Anthony Pernas, a Spain fashion week designer, didn't lambaste the ban, even though it forced him to replace 18 models at his Madrid show. "It gave us problems, but look, this industry sets an example to young women," Pernas told Reuters. "We want to project a healthy image, so I'm not against the measures." Of course he is not. Now that Madrid's government sets the rules, it is like a dictatorial referee, able to change the rules when it wants; it could oust Pernas or any other designer from the fashion economy's largest event. The extent of the damage is irrelevant, because a government rarely gives up power once it has seized it.
The fashion industry, instead, should have the right to outlaw from their shows those who break the rules, not those who look like they break the rules. Like sports athletes, models must work to condition their bodies for professional competition. For athletes, cheating is steroids; for models, eating disorders and illegal drugs. Allowing designers to control their shows maximizes everyone's liberty -- not a superficial governmental umbrella, eerily similar to racial profiling, that punishes both the abusers and the innocent.

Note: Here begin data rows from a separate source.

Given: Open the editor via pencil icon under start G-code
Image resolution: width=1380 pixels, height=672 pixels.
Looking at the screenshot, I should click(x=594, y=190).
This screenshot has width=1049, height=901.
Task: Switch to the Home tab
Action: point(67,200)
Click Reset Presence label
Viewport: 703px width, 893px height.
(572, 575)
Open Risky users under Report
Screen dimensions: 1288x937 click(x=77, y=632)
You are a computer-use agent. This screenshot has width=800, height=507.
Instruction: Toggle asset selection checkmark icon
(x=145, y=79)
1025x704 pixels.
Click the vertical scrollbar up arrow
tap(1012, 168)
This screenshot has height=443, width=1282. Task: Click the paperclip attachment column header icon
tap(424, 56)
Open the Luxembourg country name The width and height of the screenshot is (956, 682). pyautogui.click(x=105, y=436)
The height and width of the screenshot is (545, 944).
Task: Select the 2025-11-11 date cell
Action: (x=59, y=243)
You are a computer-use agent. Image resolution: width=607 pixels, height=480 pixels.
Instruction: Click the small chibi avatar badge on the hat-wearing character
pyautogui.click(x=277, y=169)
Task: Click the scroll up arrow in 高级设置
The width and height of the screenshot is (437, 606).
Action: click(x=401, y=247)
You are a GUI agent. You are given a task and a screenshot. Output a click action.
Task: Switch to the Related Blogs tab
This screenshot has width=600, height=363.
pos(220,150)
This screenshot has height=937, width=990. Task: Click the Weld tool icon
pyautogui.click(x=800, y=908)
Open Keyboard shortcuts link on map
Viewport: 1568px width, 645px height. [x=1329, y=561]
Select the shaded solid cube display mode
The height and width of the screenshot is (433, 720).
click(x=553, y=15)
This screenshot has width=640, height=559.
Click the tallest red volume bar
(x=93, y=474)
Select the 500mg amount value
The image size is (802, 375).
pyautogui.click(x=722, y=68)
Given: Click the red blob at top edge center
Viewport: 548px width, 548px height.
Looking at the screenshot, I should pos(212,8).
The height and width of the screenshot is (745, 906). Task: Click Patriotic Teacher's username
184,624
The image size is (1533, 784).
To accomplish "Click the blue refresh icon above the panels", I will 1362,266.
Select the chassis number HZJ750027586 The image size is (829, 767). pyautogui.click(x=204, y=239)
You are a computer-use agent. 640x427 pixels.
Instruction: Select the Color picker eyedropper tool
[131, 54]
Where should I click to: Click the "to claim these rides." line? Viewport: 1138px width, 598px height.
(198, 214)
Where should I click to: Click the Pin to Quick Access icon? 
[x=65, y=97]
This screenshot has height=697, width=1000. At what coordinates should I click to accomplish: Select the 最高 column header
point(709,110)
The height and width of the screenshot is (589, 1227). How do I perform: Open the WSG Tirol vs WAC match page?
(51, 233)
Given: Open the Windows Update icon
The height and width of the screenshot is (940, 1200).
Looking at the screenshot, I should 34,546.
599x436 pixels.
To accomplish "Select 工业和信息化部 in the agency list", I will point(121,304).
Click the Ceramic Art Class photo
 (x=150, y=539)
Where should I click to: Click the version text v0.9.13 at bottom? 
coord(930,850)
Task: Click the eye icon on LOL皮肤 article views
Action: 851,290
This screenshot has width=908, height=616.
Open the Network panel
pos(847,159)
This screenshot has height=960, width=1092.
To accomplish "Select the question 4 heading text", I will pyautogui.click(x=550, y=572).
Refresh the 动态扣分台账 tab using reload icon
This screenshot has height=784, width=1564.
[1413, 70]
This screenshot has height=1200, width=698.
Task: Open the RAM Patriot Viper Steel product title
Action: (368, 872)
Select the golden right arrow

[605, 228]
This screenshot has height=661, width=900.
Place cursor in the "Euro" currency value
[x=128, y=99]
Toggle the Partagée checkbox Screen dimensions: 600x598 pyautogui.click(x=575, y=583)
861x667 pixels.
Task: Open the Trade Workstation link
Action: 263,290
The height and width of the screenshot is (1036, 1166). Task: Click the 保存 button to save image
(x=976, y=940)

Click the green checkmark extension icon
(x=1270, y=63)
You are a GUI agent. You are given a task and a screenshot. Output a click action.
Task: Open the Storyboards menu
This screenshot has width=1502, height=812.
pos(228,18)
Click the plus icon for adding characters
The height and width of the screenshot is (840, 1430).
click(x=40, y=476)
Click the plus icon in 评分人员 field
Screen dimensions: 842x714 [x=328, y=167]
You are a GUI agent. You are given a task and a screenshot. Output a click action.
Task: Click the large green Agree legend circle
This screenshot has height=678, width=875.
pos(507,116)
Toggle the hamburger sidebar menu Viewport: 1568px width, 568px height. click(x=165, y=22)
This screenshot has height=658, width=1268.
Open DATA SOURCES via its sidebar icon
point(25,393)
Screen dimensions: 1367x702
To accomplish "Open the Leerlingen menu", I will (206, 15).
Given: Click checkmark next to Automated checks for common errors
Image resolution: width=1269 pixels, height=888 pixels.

Luckily, there is good news in Europe, when organizers of London's fashion week rejected the government's call to invoke a similar ban. Madrid can learn a thing or two from the English capital: London's fashion week, like others in U.S. cities, is controlled by a non-profit, non-governmental body, the British Fashion Council. (Most American shows are run by for-profit marketing companies.) Had the show been in the "people's" hands, however, British Culture Secretary Tessa Jowell's urging that "organizers of London Fashion Week (should) do the same" as in Spain could have been enough to warrant censorship. It was in Spain. The counter-examples in London and Madrid should guide designers to distance themselves from government, or face censorship.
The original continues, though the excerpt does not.